Deux types de socle, parmi les plus répandus, sont particulièrement difficiles à manipuler car leur fermeture (une fois la cartouche neuve introduite) n’est pas une manœuvre simple à effectuer.
Par exemple, dans le cas montré par la photo ci-contre,
la pièce triangulaire (claire) est difficile à introduire dans les trois ergots. La cartouche peut donc être mal fixée et ceci peut entraîner un début de fuite qui, comme toute détente, provoque alors une sensation de froid intense qui peut conduire l’usager surpris à lâcher l’appareil et donc à laisser la cartouche se vider.
 Autre exemple, dans le cas du socle à deux anses, il est très difficile, lorsque le robinet n’a pas été dévissé, de tenir la cartouche et de refermer en même temps les deux anses sur le fond de celle dernière, ce qui peut également être à l’origine d’un accident.
 
 


III. Les auditions

Le rapporteur a procédé à plusieurs auditions.
A – Audition de M. B., Consultant (société D.B. Consultants) et M. G., Directeur technique de la société Guilbert Express, le 9 mai 2005.
B – Audition de M. C., Directeur recherche et développement de la société Campingaz Coleman et de Mme N., juriste attachée à la société, le 24 juin 2005. Cette audition a donné lieu à un compte rendu de réunion rédigé par la société Campingaz.
C – Audition de M. C. du Bureau de normalisation du gaz (BNG) et M. B. du Comité Français du Butane et du Propane, le 19 janvier 2006.
D – Audition de Mme C. de l’AFNOR le 1er mars 2006.
De ces auditions il ressort  que :
- Le parc mondial des appareils à cartouches de gaz percutables peut être évalué à environ 35 millions d’unités.
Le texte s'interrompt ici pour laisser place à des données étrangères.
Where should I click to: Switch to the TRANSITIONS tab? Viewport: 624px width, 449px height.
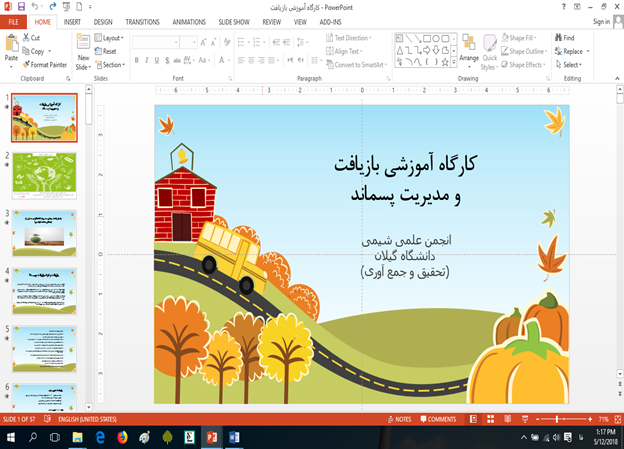(x=142, y=21)

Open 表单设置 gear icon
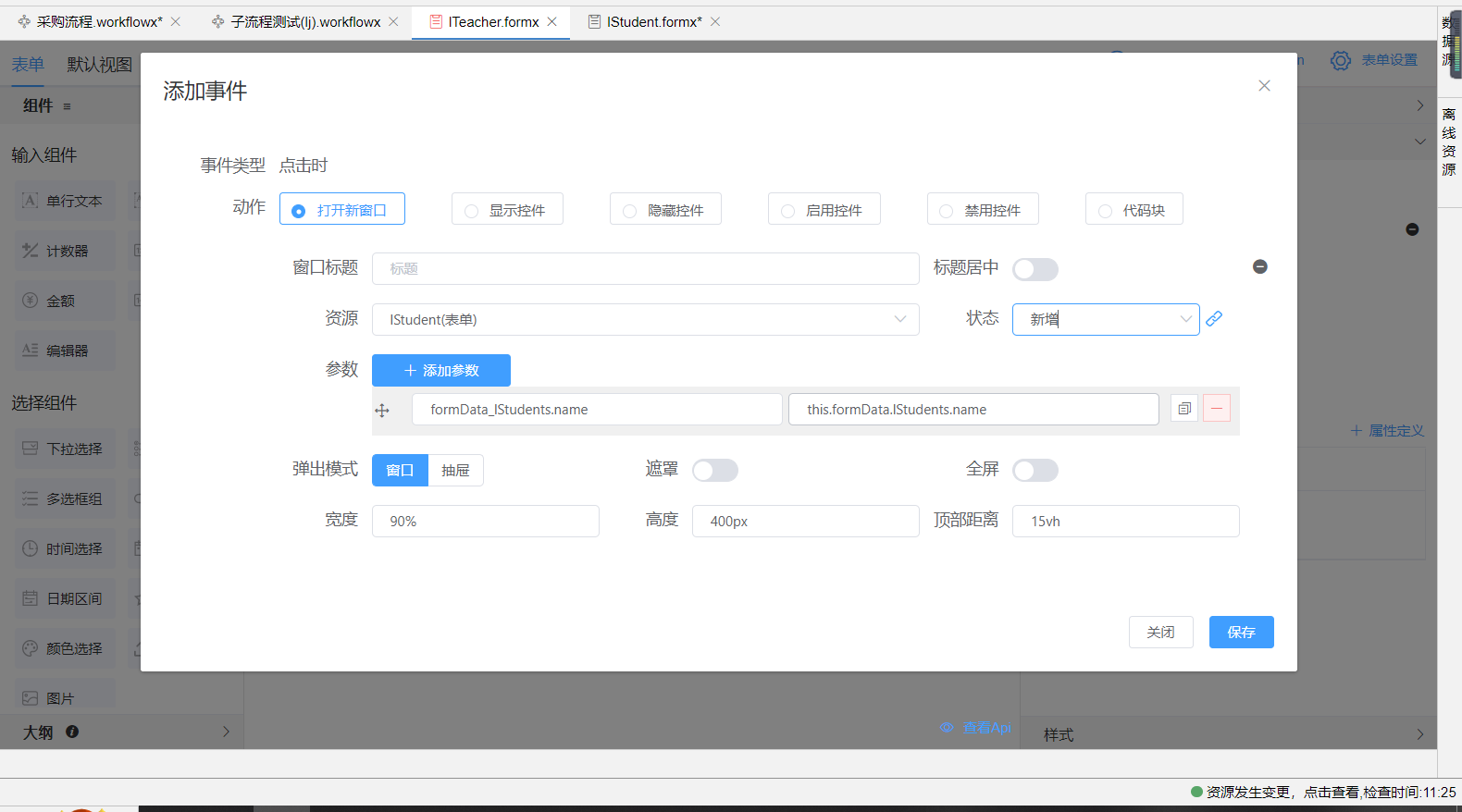click(x=1340, y=61)
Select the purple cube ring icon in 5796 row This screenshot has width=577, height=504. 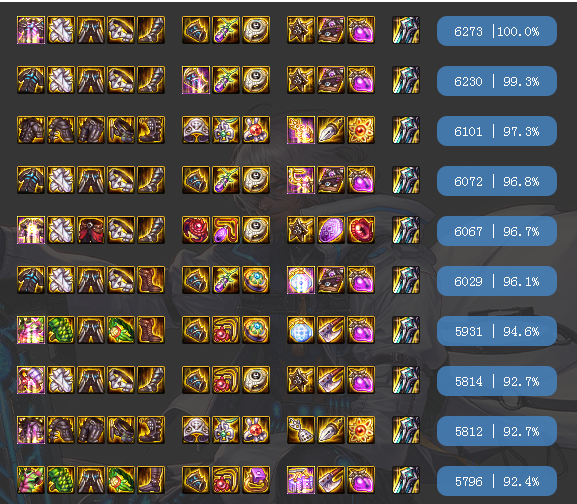tap(256, 480)
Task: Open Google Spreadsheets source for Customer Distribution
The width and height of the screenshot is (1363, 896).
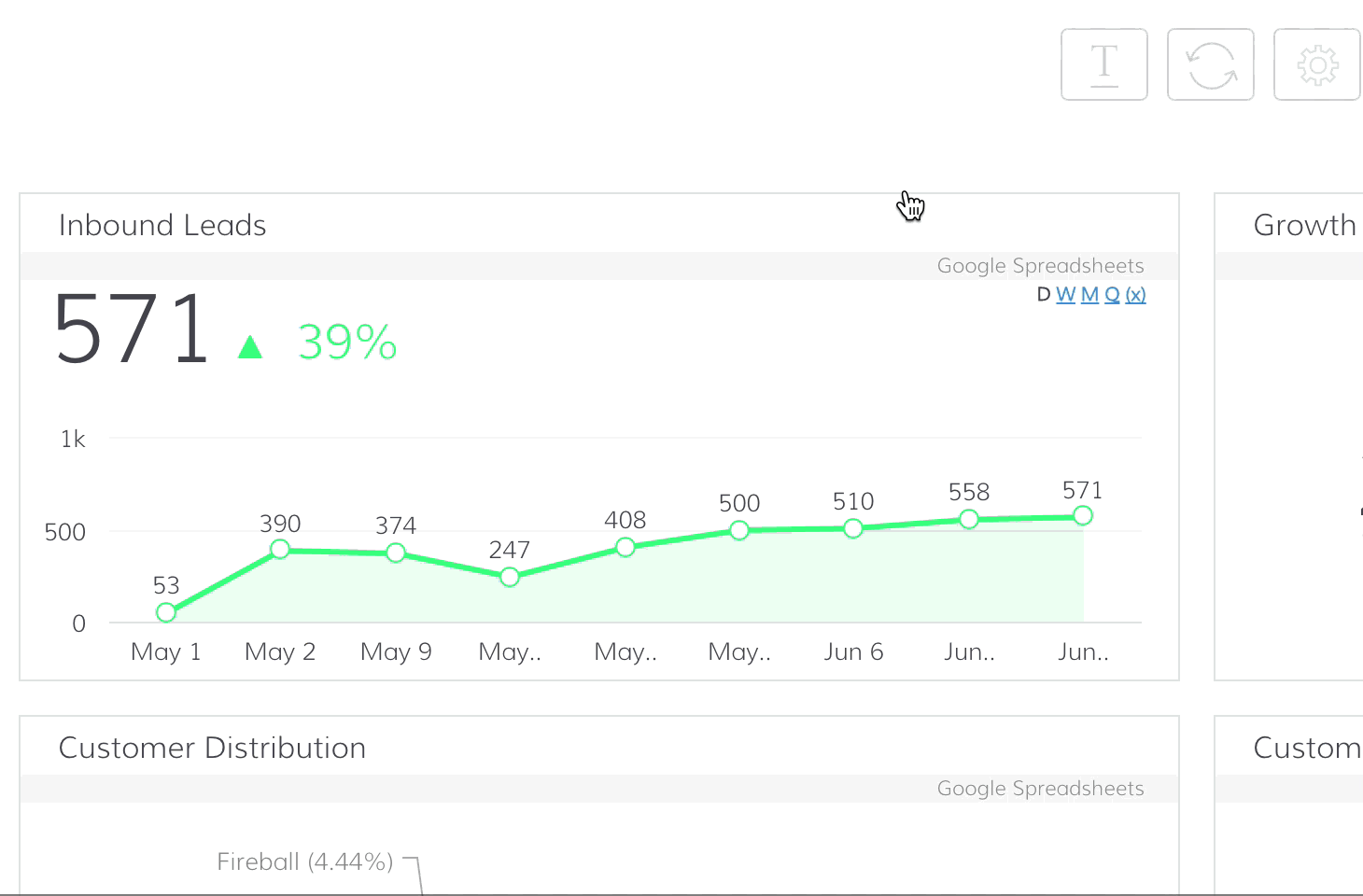Action: tap(1040, 788)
Les principaux fabricants sont Coleman, Campingaz, Kemper (Guilbert Express). Selon certaines personnes auditionnées, les Etats-Unis et le Japon auraient rendu le dispositif de sécurité anti-fuite obligatoire, mais pour ce qui concerne ce premier pays, ceci reste à vérifier.
- Ces appareils, de conception relativement simple et robuste, ont une durée de vie importante. Ils sont transmis entre utilisateurs (notamment au sein des familles), le plus souvent sans le mode d’emploi.
- De nombreux incidents, notamment lors de fuite sans inflammation, ne sont pas répertoriés alors même qu’ils auraient pu conduire à un accident grave (la source d’ignition n’est pas toujours le fait de l’utilisateur lui même mais peut être provoquée par une autre personne ou un événement extérieur – étincelle électrique notamment).
- Les deux fabricants auditionnés, Guilbert Express et Campingaz, disposent de modèles de cartouches sécurisés même si, dans le cas du second, il ne les commercialise pas. Coleman, qui est surtout présent sur le marché américain dispose d’un modèle sécurisé de cartouche.
- Les premières questions relatives à l’utilisation des cartouches de gaz ont surgi, il y a un peu plus de deux ans, quand les Pays-Bas ont saisi la Commission Européenne pour marquer leur opposition à une norme qui accepte des réservoirs de gaz qu’ils jugent dangereux, c’est-à-dire les cartouches sans dispositif anti-fuites. En effet, ces cartouches, simple d’apparence, peuvent donner lieu, si le mode d’emploi de fixation dans l’appareil d’utilisation n’est pas scrupuleusement respecté, à des fuites de gaz qu’il est le plus souvent impossible d’interrompre (une fuite vide la cartouche en environ 6 à 8 secondes).
- Comme on l’a dit ci-dessus, cette fuite de gaz peut provoquer :
-          des brûlures froides lors de la détente du gaz qui fuit,
-          des brûlures suite à l’inflammation (inévitable en présence d’une source d’ignition) du gaz qui produit une boule de feu d’environ 2 mètres de diamètre (une vidéo illustre ce fait) à une température d’environ 1000 °C,
-          des explosions, si la cartouche ‑ qui a une limite d’explosibilité faible ‑ se vide dans une pièce non ventilée.
- Le dispositif anti-fuite a un coût qui serait d’environ 25 % du prix de la cartouche non dotée de ce dispositif. Ce surcoût diminuerait de manière significative en cas de production industrielle.
- La société Campingaz fabrique et commercialise par an, en Europe, environ 500 000 appareils à gaz (réchauds, luminaires…), ainsi qu’environ 50 millions de réservoirs (cartouches…) destinés à les alimenter.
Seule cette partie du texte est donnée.